Gli astanti si introdurranno all’interno di un “microcosmo” composto da opere collegate tra loro da un percorso sottile, illuminate ed illuminanti, di materia che diviene metafora, di provocazioni filosofiche e di allerta sociale, di flashmob “inanellanti” e di nuovi video, nonché da performance aforistiche di provocazioni intellettuali  accompagnate da inedite opere letterarie.

Un microcosmo tutto da scoprire che parte dalla concezione di un'opera il “Contenitore Arti-stico” nata per essere arte e contenere arte al suo interno, un'opera che affronta e avvalla l'immisurabilità dell'arte, che provocatoriamente diviene paradosso e metafora del sistema economico e mediatico, che affronta con giochi verbali e aforismi urluckiani gli incastri filosofici e sociali oramai soffocati dall'astrattismo numerico, un microcosmo che suona artistici campanelli d'allarme e crea lo spunto per contemporanee riflessioni sul ciò che ci viene quotidianamente propinato o celato.

Altri percorsi si stanno evolvendo nel mondo degli Urluck che elaborano in maniera estetica concetti sociali legati all'atteggiamento del contenere, per questo all'ingresso della mostra, a tutti coloro che parteciperanno, sarà richiesta una simbolica donazione di 1 centesimo di Euro, la raccolta di queste monete sarà l'inizio di un nuovo capitolo della concezione artistica urluckiana, una nuova sfida che culminerà in una monumentale opera mediatica e di riflessione.

COS’E’ IL CONTENITORE ARTI-STICO

Sapendo che la funzionalità oggettiva di un contenitore implica per il suo utilizzo  unità di misura che rendano leggibile ciò che esso contiene, per metamorfizzare  la sala Pergolesi in un vero contenitore capace di contenere Arte, gli artisti hanno pensato di dotarlo di misure uniche.
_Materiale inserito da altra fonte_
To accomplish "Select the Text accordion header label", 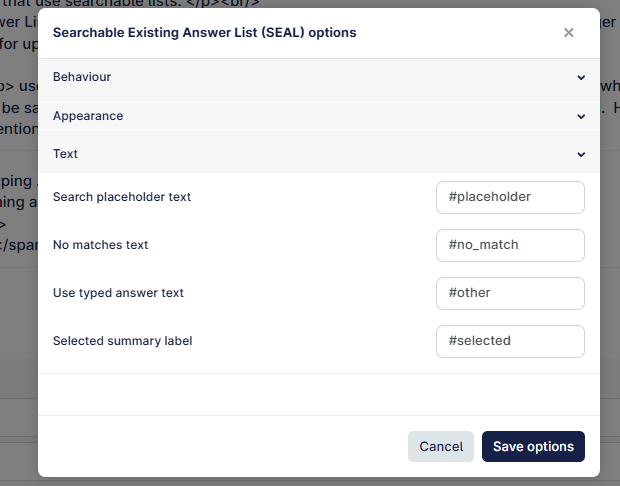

A tal scopo hanno inventato ex novo delle unità di misura creative: unità di misura “soggettive e artistiche”, prese in prestito "dagli arti degli artisti artisticamente radiografati", il loro utilizzo paradossalmente avvalla la concezione dell’arte come assoluto immisurabile in quanto il posizionamento non convenzionale delle stesse sulle pareti della sala Pergolesi crea l'astrattismo misuratorio ed aggiunge inoltre un nuovo percorso estetico e creativo all'arte stessa.

Il percorso ha immaginato un enorme contenitore, che poi ha trovato riscontro in quello spazio preciso, di esso sono state interpretate le geometrie evolvendole e partendo dalla teoria dei due colori opposti che  incarnano gli estremi delle filosofie orientali, il Bianco ed il Nero, gli Urluck hanno realizzato un ipotetico "Tao geometrico", un microcosmo cromatico che è concettualmente un contenitore evolutivo.

L’EPISODIO DELL’INANELLAMENTO

Gli Urluck hanno scalato le pagine delle cronache milanesi nella notte del 14 Febbraio 2011, festa di San Valentino, inanellando l'opera L.O.V.E. di Maurizio Cattelan.

La performance artistica degli Urluck, realizzata con spirito ironico e goliardico, ha impreziosito il dito di Cattelan con l’anello “L.O.G.O. 5/7”, che contiene il logo degli artisti, nella giornata che celebra l’amore.

Questa performance si è trasformata in un vero e proprio evento mediatico, tassello di un progetto artistico che ha come credo la riflessione sociale e la creazione di un'arte fatta di paradossi e messaggi sociologici senza limiti di forme, linguaggi e provocazioni intellettuali.

LO SPAZIO / SPAZIO CONCEPT 

Spazio Concept è una location situata nel cuore di Zona Tortona, fulcro di moda, cultura e design scandita dal Salone del Mobile e dalla Design Week. Concepito come centro polifunzionale, nato con l'intenzione di fungere da punto di riferimento in ambito culturale per artisti, curatori e amanti delle arti, lo spazio offre anche la possibilità di ospitare eventi di varia natura.

Spazio Concept è costituita da cinque spazi ognuno dei quali offre degli specifici servizi e caratteristiche utili agli obiettivi dei clienti, raggiungendo una metratura complessiva di oltre 750 m2. Si distingue per la sua versatilità nell'ospitare manifestazioni che variano dalla musica all'arte, intrattenimento e commerciali, affiancando servizi integrati quali la produzione, comunicazione, catering ed allestimenti.